What the task requires:
Pictures aside, copy exactly each line from the one that holds "Expand the 条件 dropdown red arrow" through the last line of the records below.

Records supplied: Begin

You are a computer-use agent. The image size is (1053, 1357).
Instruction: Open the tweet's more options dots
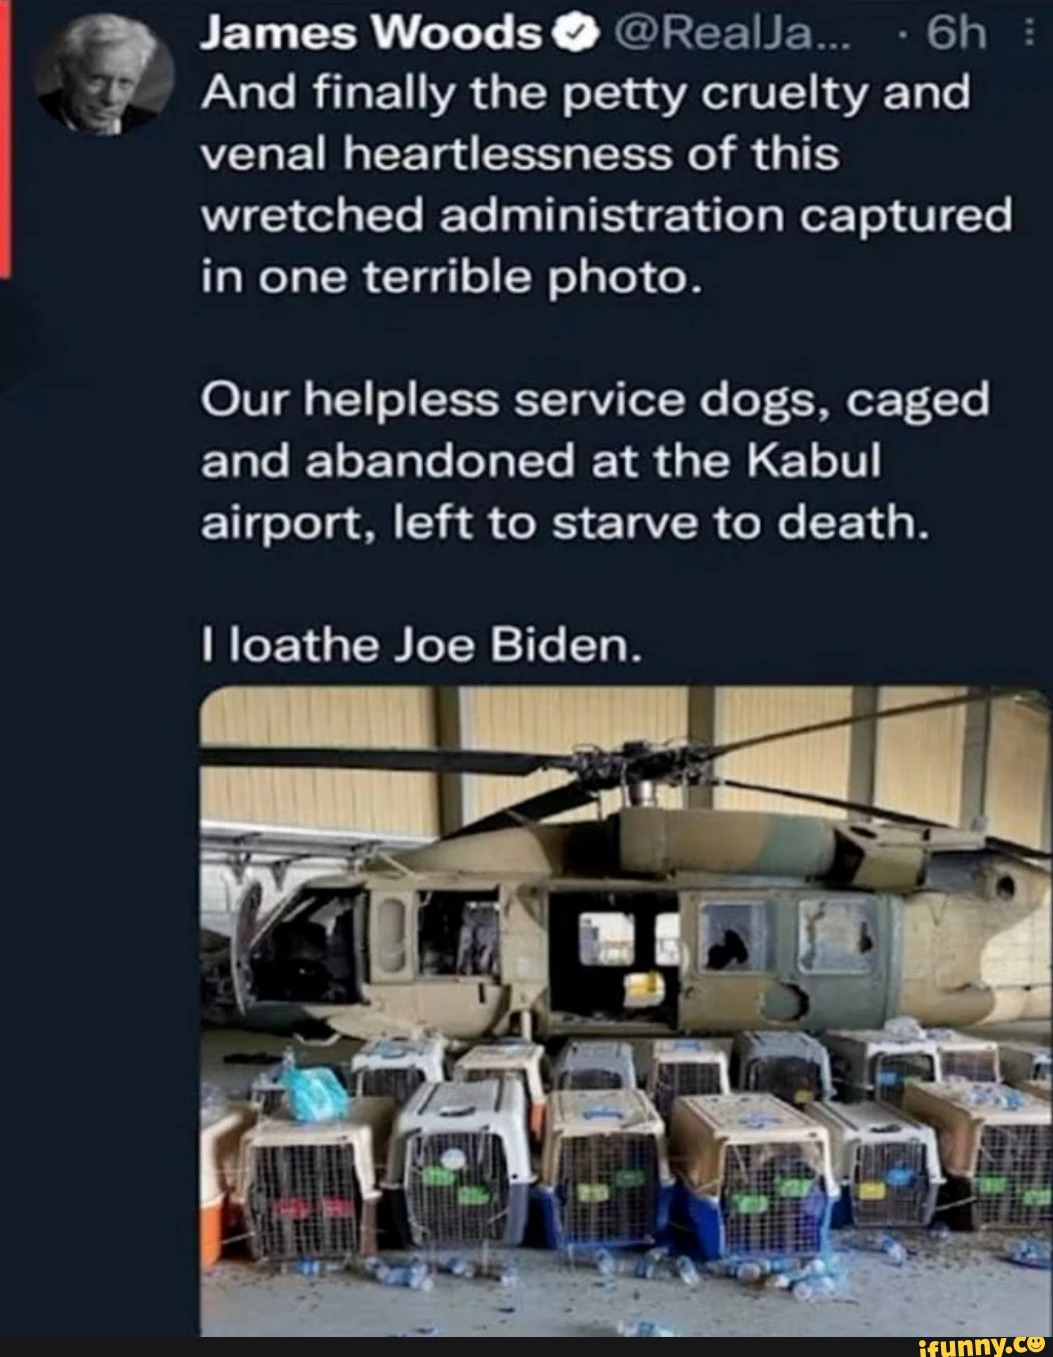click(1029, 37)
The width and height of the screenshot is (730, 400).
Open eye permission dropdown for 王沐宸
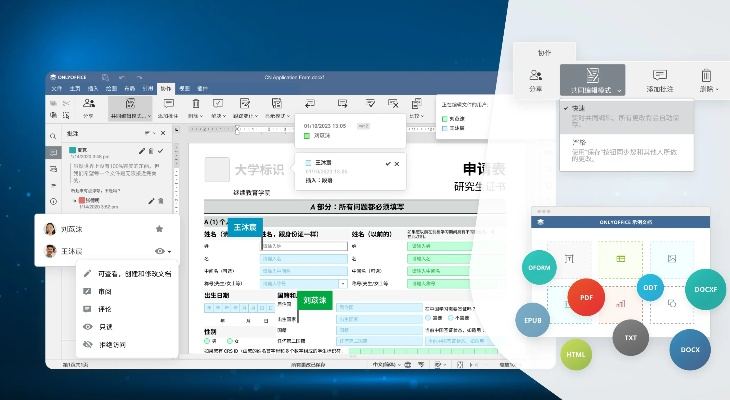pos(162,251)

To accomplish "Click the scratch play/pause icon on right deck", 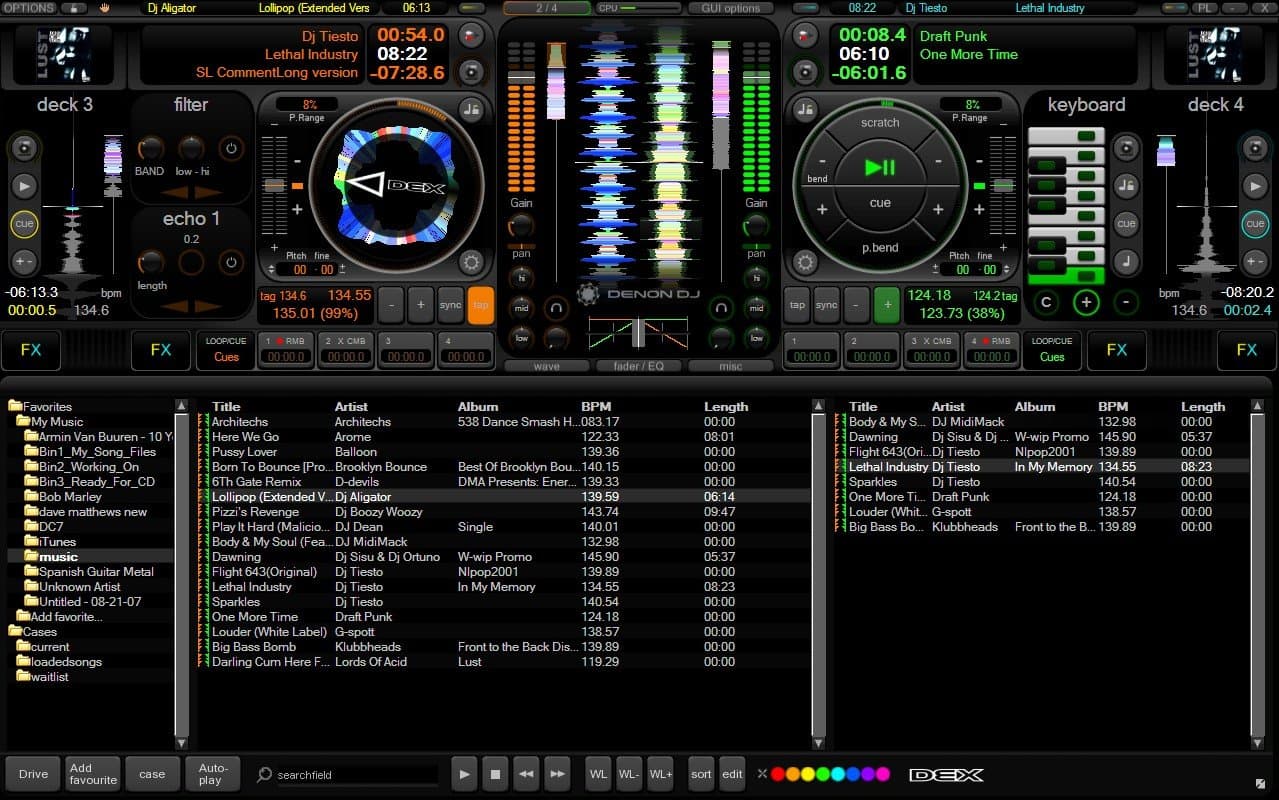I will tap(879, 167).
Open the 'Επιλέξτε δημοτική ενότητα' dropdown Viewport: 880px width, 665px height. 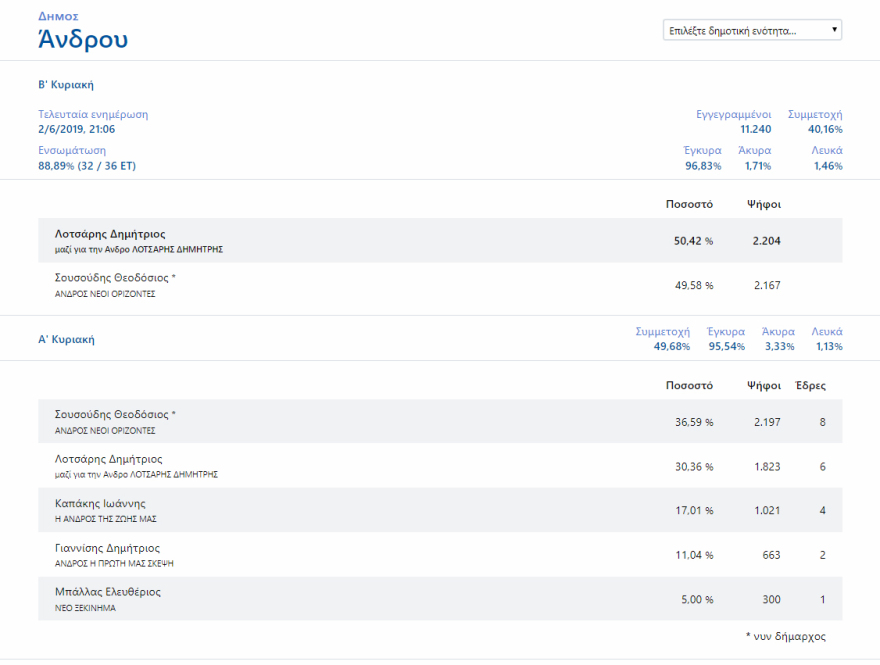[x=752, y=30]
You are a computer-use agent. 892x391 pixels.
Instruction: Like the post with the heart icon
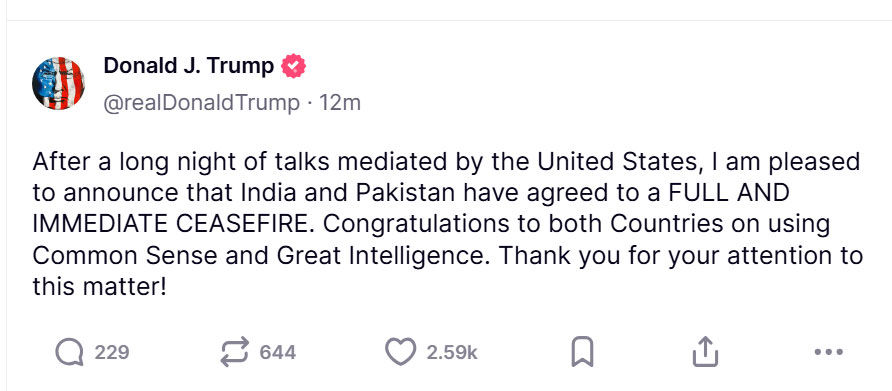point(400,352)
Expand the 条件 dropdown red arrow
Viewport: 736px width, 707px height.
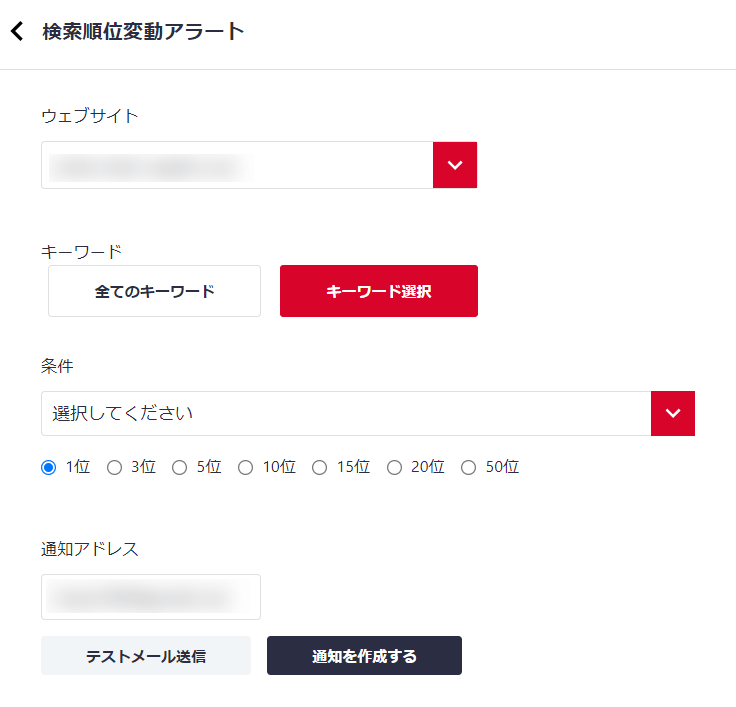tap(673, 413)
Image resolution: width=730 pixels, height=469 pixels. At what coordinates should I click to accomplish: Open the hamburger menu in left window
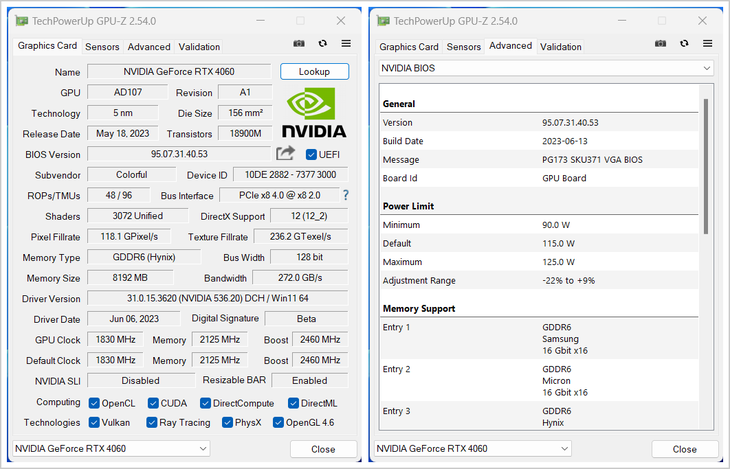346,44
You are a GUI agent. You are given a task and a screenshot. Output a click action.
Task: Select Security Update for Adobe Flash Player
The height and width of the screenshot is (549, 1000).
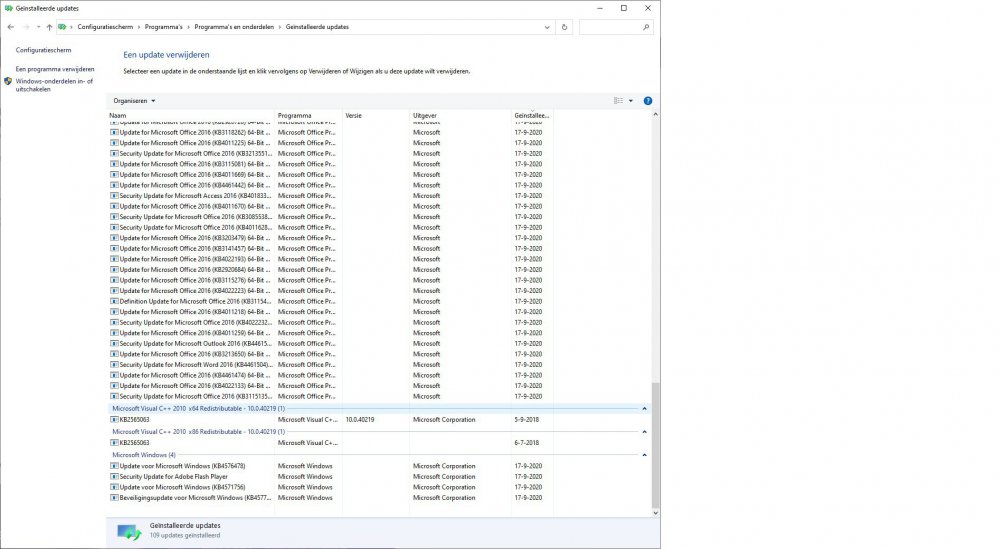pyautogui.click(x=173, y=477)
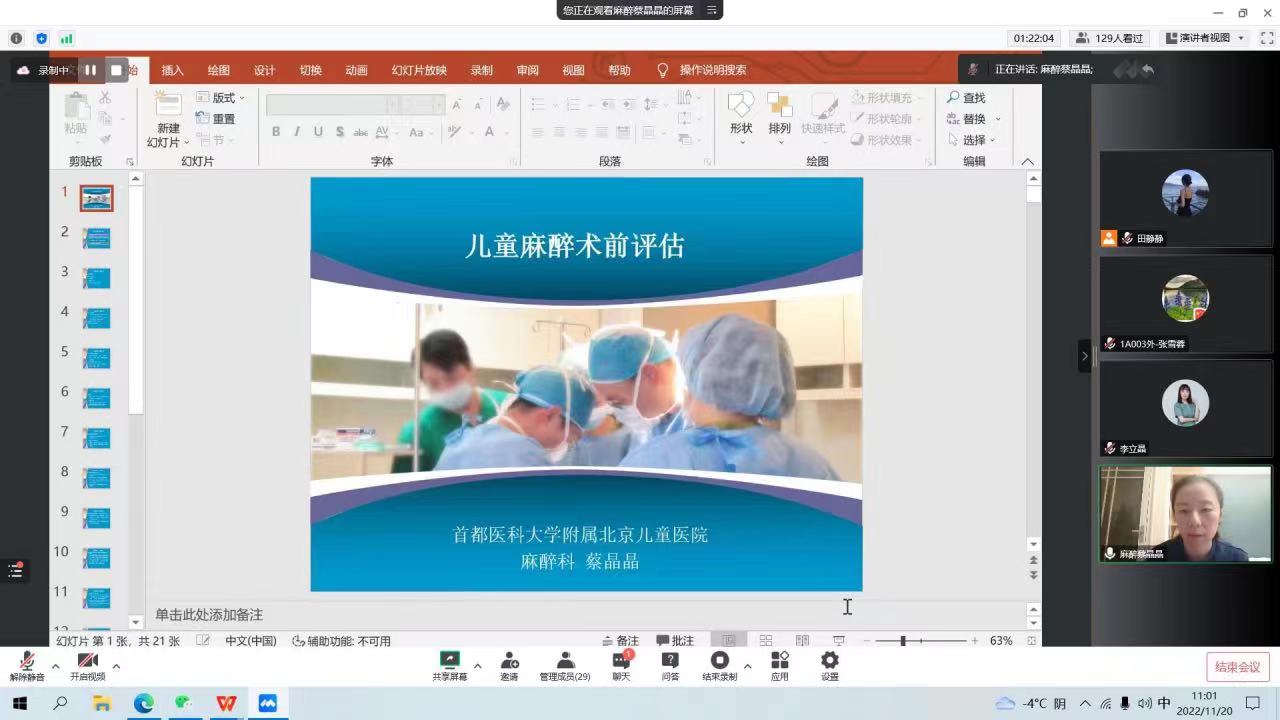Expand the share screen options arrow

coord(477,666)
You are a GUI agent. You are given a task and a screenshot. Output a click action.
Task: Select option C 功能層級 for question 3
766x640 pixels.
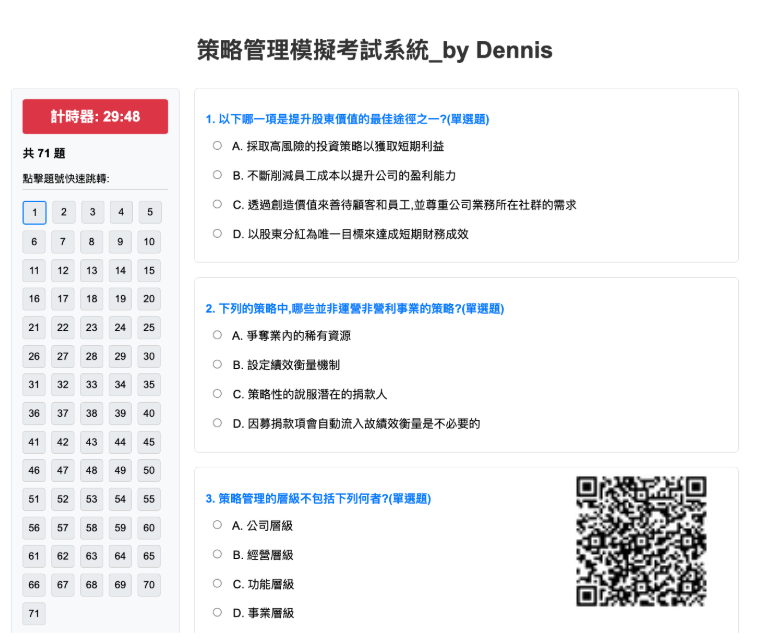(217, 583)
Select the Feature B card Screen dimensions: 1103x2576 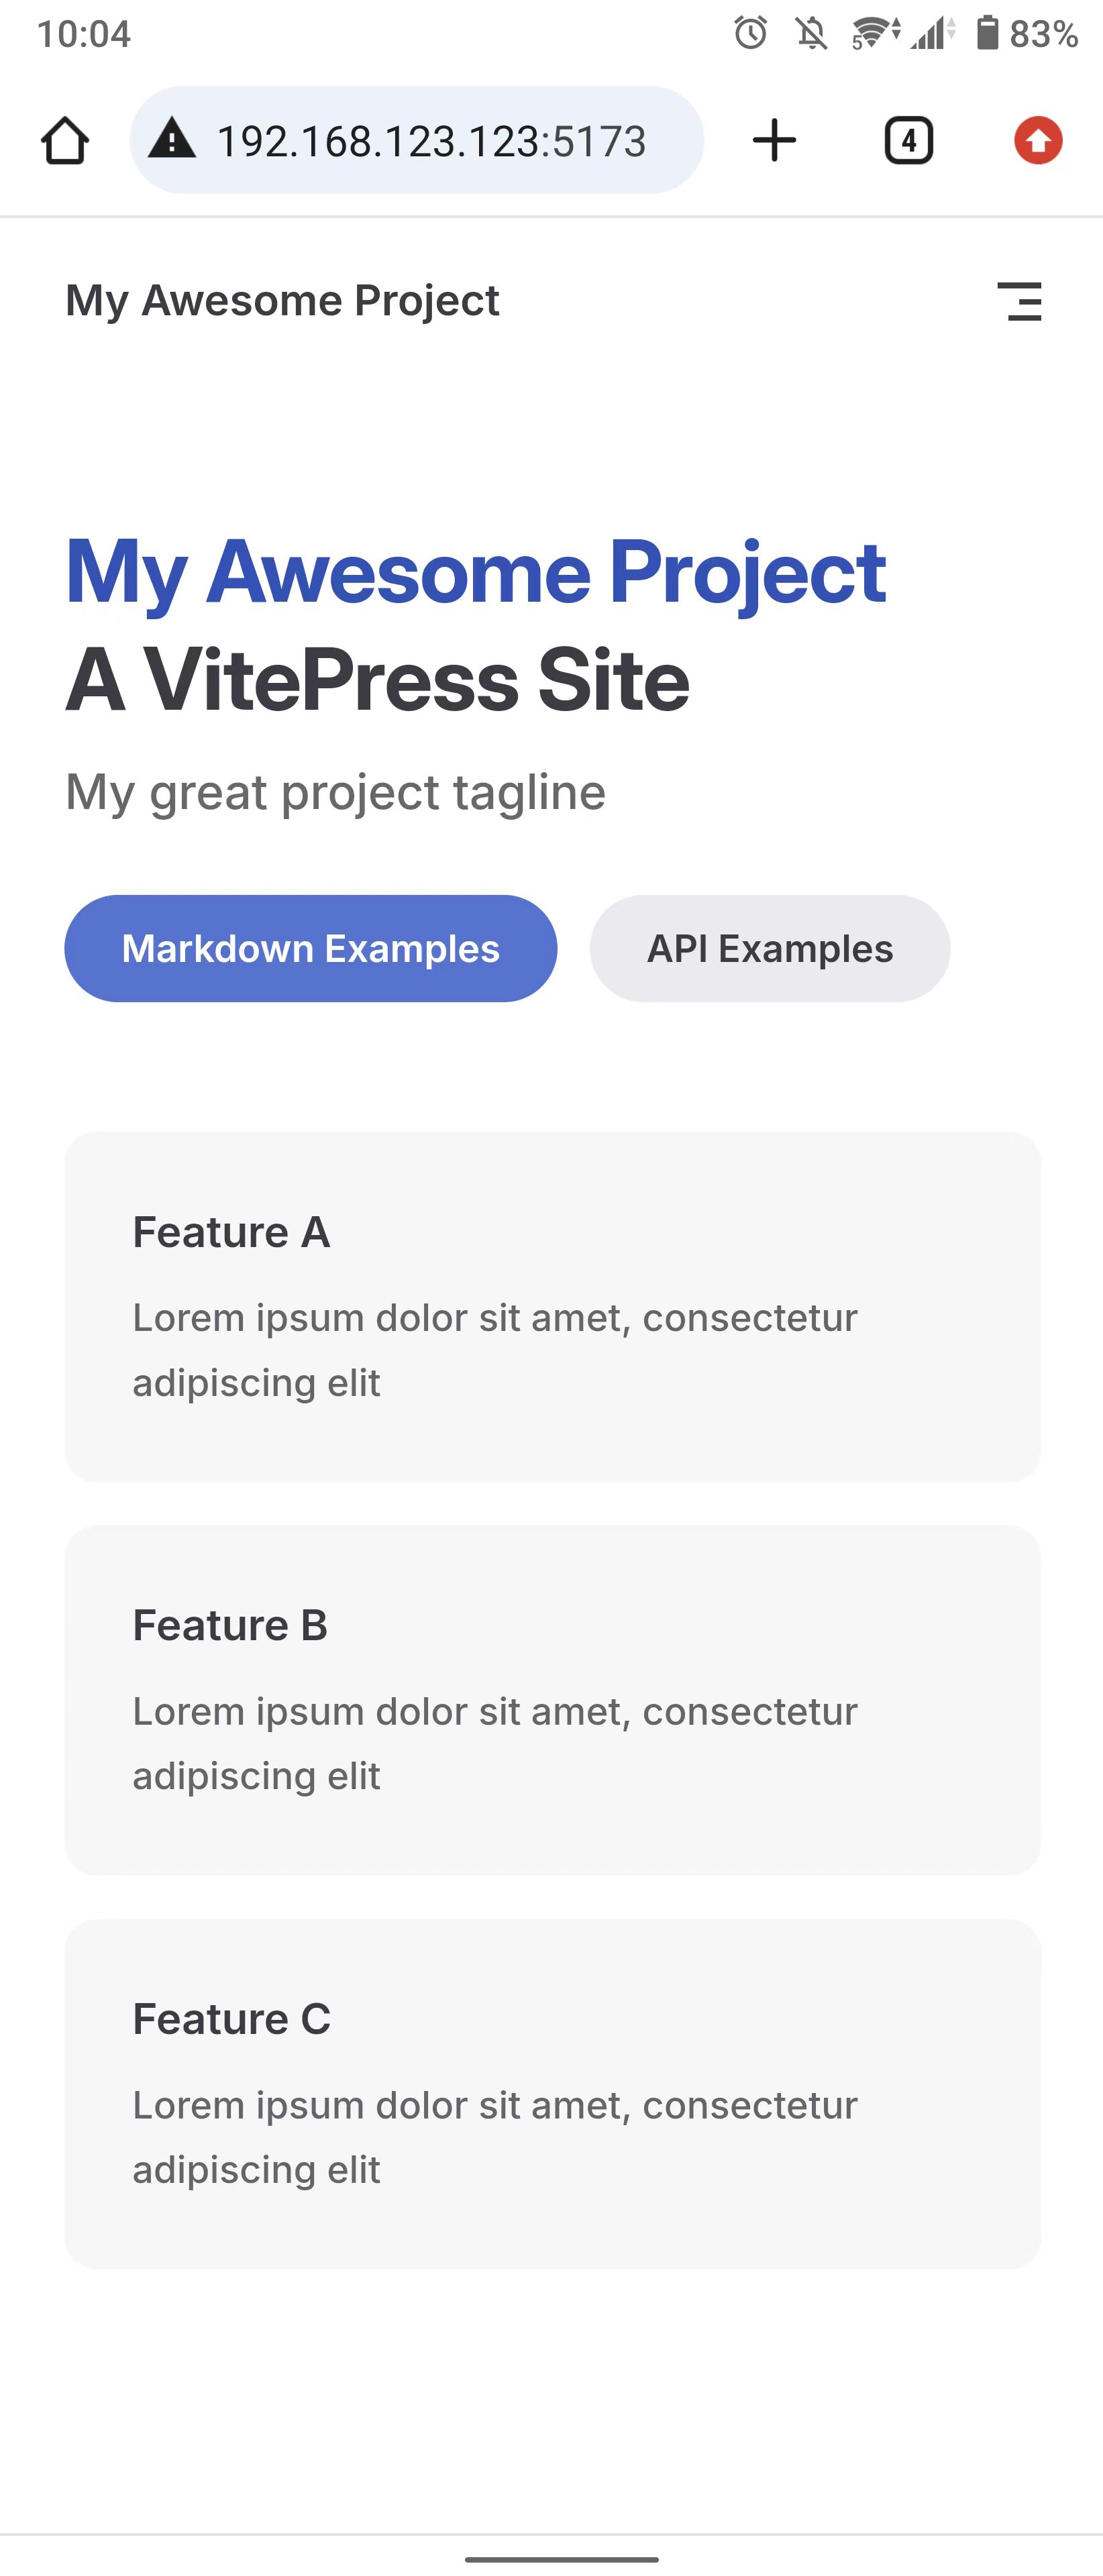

Records supplied: End

Written response:
Expand the 条件 dropdown red arrow
Viewport: 736px width, 707px height.
tap(673, 413)
Image resolution: width=730 pixels, height=469 pixels. At what coordinates should I click to accomplish: Open the hamburger menu in left window
346,44
You are a GUI agent. You are given a task and a screenshot. Output a click action.
Task: Select Security Update for Adobe Flash Player
The height and width of the screenshot is (549, 1000).
pyautogui.click(x=173, y=477)
Expand the share screen options arrow

coord(477,666)
You are a GUI agent. You are given a task and a screenshot. Output a click action.
Task: Select option C 功能層級 for question 3
766x640 pixels.
(217, 583)
Select the Feature B card Screen dimensions: 1103x2576 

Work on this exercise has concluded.